EXERCISE DETAILS: Take the line that contains "is (330, 441)." in the data below and each line after it, through the last, and repeat them unchanged.

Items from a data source
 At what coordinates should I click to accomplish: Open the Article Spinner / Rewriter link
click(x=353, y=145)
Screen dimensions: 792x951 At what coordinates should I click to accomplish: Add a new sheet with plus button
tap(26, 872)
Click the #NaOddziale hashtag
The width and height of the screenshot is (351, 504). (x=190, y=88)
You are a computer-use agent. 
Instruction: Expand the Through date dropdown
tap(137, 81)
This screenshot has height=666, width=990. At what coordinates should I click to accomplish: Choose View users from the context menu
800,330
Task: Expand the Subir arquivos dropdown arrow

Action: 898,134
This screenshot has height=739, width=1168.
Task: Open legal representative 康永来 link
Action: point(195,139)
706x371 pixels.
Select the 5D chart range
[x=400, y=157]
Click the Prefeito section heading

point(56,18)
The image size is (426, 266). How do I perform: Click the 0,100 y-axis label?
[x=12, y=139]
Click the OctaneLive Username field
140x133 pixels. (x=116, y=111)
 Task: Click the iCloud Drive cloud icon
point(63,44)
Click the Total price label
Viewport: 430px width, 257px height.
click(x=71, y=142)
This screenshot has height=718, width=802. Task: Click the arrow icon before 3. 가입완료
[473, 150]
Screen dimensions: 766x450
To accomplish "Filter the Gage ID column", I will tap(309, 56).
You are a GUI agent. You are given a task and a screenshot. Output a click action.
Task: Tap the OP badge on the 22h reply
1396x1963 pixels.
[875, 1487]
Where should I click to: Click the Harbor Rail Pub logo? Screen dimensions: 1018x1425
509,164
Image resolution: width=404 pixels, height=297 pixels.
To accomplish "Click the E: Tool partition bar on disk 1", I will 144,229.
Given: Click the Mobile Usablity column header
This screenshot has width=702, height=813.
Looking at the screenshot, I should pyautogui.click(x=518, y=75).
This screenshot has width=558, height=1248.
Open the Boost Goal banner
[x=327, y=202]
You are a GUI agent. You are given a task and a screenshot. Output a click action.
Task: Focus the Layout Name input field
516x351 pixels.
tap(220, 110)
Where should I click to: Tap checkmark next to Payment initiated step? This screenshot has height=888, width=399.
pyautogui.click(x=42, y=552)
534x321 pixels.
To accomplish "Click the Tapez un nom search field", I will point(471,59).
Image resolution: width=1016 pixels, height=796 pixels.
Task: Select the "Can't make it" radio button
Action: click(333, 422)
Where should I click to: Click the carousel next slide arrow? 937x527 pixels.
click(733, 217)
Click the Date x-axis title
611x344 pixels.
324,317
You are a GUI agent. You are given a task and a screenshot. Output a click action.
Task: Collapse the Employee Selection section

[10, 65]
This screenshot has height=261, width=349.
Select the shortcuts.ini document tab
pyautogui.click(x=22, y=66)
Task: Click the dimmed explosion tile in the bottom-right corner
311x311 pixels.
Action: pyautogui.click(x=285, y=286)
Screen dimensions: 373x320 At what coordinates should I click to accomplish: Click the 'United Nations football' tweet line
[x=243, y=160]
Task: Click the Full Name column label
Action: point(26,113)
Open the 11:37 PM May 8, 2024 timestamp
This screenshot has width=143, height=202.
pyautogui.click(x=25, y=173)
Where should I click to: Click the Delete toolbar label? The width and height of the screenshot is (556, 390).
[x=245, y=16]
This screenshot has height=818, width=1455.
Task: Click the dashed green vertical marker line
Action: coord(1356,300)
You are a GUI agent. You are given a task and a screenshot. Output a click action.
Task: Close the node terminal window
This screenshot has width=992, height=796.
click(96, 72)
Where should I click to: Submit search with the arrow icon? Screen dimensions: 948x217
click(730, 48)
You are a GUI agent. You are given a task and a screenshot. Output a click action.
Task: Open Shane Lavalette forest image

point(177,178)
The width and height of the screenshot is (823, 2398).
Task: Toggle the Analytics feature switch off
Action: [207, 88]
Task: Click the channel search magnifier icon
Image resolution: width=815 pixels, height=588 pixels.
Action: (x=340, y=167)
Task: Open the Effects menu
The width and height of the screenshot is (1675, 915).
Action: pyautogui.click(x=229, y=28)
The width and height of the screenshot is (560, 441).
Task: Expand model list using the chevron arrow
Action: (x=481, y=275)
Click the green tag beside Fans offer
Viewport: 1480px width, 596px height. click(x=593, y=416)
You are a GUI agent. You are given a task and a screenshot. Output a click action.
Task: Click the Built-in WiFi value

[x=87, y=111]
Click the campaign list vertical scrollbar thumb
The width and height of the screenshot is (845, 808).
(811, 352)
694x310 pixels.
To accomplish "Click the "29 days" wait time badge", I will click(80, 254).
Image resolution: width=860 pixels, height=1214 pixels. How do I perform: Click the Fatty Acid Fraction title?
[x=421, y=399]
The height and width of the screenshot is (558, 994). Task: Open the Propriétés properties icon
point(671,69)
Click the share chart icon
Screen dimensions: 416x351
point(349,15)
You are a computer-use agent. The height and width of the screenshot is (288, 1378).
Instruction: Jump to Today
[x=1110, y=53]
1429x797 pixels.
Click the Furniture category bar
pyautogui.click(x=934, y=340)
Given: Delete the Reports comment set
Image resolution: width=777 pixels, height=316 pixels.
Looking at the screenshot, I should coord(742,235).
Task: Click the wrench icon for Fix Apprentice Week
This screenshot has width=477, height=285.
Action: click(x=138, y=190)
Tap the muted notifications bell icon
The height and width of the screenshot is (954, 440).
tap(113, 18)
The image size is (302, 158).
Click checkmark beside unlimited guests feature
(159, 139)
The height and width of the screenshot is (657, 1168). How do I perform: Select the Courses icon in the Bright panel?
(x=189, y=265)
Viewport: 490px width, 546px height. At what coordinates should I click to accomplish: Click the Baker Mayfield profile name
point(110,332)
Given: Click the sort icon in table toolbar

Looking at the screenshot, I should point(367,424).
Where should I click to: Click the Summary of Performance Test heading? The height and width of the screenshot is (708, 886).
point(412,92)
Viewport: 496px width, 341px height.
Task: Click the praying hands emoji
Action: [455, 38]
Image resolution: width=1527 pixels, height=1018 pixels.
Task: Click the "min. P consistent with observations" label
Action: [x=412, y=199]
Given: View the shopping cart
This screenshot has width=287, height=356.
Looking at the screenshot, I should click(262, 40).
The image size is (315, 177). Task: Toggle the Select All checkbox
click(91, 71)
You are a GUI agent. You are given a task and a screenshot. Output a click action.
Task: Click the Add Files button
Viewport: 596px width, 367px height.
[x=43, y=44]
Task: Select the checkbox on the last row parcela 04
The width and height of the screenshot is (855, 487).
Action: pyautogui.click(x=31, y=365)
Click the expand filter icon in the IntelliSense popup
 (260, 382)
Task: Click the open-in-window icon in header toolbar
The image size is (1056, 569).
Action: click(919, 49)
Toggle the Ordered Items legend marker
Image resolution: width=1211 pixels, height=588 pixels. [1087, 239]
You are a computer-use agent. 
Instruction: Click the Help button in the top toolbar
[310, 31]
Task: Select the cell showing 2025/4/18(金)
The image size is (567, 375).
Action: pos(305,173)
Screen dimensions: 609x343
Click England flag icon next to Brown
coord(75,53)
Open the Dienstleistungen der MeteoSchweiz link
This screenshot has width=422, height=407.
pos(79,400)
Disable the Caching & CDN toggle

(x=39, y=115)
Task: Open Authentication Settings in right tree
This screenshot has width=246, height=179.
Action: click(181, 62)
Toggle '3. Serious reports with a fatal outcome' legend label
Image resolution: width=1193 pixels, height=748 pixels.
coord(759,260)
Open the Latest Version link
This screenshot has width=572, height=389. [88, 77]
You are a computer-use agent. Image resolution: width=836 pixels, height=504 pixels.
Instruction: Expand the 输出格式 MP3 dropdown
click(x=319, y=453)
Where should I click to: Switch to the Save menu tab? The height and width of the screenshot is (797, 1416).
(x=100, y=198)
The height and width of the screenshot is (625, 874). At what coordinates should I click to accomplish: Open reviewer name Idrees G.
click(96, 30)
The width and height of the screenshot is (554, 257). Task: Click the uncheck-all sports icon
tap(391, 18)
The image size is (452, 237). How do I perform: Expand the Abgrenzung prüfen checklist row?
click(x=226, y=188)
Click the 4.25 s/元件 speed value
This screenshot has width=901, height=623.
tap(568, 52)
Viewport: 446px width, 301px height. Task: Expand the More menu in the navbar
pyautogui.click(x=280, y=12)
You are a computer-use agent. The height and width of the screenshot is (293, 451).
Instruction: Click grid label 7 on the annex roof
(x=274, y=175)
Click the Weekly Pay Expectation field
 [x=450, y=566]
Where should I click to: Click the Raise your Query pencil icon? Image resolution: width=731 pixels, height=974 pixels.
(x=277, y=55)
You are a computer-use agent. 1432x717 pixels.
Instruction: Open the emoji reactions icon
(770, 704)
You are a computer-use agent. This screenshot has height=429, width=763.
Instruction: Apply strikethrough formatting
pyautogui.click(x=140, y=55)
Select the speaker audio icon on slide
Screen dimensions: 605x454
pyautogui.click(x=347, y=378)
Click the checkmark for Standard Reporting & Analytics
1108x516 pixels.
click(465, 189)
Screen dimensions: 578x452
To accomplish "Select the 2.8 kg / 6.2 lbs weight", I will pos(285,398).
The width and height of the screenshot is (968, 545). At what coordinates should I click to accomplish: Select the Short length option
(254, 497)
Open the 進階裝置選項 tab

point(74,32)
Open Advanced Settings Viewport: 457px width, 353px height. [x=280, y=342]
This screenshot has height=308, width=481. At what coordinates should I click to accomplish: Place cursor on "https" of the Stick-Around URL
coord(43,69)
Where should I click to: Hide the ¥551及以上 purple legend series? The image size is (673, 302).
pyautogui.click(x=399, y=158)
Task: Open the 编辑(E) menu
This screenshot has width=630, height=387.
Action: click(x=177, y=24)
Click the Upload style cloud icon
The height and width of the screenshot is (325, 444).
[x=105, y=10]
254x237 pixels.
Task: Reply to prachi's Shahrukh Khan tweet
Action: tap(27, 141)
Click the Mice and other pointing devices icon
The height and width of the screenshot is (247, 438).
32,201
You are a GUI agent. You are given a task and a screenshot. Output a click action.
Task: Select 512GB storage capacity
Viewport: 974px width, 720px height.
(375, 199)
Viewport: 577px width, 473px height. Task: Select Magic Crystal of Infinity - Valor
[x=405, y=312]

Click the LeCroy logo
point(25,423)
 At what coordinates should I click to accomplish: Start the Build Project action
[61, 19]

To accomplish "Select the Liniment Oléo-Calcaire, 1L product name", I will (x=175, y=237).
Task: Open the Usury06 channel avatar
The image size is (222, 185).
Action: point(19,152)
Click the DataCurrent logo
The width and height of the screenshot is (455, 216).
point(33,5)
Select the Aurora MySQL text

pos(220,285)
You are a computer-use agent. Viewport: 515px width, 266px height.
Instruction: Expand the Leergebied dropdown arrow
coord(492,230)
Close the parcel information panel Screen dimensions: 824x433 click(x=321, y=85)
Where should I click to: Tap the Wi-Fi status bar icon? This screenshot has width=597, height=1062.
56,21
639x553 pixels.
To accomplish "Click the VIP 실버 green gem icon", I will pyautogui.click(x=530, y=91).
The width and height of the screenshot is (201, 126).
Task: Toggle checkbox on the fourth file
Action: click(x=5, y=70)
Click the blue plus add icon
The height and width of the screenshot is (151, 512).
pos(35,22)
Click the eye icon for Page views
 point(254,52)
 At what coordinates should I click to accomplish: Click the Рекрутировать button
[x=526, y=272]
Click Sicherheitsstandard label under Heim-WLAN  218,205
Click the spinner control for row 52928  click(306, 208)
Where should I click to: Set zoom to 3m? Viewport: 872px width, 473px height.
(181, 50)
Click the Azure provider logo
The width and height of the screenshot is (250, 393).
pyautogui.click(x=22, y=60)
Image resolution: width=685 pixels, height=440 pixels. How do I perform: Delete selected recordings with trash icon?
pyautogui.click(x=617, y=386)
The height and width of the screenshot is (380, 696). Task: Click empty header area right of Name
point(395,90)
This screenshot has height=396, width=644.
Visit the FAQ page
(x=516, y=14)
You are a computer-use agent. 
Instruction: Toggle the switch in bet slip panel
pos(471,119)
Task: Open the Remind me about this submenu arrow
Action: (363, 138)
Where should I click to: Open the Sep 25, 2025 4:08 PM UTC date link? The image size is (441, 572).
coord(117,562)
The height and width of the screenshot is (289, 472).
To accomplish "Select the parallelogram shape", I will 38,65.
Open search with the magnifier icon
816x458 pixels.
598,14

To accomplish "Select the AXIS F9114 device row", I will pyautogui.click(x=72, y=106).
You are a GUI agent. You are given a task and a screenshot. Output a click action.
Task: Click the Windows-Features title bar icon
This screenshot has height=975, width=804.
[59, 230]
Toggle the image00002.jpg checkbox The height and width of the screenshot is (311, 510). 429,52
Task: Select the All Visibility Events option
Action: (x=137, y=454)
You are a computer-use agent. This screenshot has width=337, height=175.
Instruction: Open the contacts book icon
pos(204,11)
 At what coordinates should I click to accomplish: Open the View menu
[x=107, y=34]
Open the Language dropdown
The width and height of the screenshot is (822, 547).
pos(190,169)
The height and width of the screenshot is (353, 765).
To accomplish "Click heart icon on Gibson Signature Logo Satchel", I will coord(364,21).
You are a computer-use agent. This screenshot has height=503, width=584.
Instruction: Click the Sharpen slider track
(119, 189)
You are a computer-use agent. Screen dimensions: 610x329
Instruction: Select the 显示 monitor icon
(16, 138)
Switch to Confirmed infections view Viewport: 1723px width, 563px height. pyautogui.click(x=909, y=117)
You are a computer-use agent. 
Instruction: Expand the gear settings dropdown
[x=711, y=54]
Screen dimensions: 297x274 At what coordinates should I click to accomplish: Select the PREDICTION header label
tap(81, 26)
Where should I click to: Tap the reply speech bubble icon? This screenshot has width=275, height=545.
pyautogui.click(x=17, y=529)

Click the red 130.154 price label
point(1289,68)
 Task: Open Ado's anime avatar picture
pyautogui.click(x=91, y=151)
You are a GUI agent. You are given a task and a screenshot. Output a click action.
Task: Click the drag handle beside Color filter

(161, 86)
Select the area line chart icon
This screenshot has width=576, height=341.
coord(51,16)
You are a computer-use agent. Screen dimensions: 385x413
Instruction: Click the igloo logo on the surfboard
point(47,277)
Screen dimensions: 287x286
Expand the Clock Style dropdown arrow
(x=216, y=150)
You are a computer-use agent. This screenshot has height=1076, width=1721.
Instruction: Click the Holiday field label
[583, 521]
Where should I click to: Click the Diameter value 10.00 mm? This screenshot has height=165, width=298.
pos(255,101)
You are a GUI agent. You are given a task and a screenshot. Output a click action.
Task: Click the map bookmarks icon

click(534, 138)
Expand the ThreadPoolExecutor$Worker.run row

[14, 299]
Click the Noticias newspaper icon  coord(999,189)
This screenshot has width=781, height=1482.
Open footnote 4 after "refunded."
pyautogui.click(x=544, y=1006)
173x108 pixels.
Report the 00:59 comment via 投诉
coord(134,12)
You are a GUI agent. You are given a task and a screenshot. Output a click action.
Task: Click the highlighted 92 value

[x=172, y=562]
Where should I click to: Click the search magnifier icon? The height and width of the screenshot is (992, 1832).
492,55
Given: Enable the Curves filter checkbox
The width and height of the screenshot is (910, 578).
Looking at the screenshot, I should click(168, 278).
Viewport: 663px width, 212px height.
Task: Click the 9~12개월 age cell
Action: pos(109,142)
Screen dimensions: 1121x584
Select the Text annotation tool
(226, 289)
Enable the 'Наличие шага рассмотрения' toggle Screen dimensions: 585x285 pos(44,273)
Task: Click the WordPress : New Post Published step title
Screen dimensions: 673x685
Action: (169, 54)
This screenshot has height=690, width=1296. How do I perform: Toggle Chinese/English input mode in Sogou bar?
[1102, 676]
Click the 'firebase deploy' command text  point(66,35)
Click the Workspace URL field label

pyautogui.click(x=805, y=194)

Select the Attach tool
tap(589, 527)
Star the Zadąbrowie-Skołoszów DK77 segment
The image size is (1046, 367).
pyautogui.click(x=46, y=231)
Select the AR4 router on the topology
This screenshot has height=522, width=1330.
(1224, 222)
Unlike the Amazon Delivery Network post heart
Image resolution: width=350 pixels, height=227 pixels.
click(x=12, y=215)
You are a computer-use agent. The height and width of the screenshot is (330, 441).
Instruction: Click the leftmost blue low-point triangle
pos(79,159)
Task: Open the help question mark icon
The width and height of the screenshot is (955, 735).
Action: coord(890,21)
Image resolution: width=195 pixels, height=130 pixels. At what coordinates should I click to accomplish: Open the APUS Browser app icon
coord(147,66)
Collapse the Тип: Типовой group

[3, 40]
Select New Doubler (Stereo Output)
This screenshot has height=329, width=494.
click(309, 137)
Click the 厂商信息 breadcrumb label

ANSWER FOR THIS EXERCISE:
You are a computer-use agent. The height and width of the screenshot is (330, 441).
Instruction: Click the leftmost blue low-point triangle
pos(79,159)
Task: Open the help question mark icon
The width and height of the screenshot is (955, 735).
Action: coord(890,21)
Image resolution: width=195 pixels, height=130 pixels. At what coordinates should I click to accomplish: Open the APUS Browser app icon
coord(147,66)
Collapse the Тип: Типовой group

[3, 40]
Select New Doubler (Stereo Output)
This screenshot has height=329, width=494.
click(309, 137)
Click the 厂商信息 breadcrumb label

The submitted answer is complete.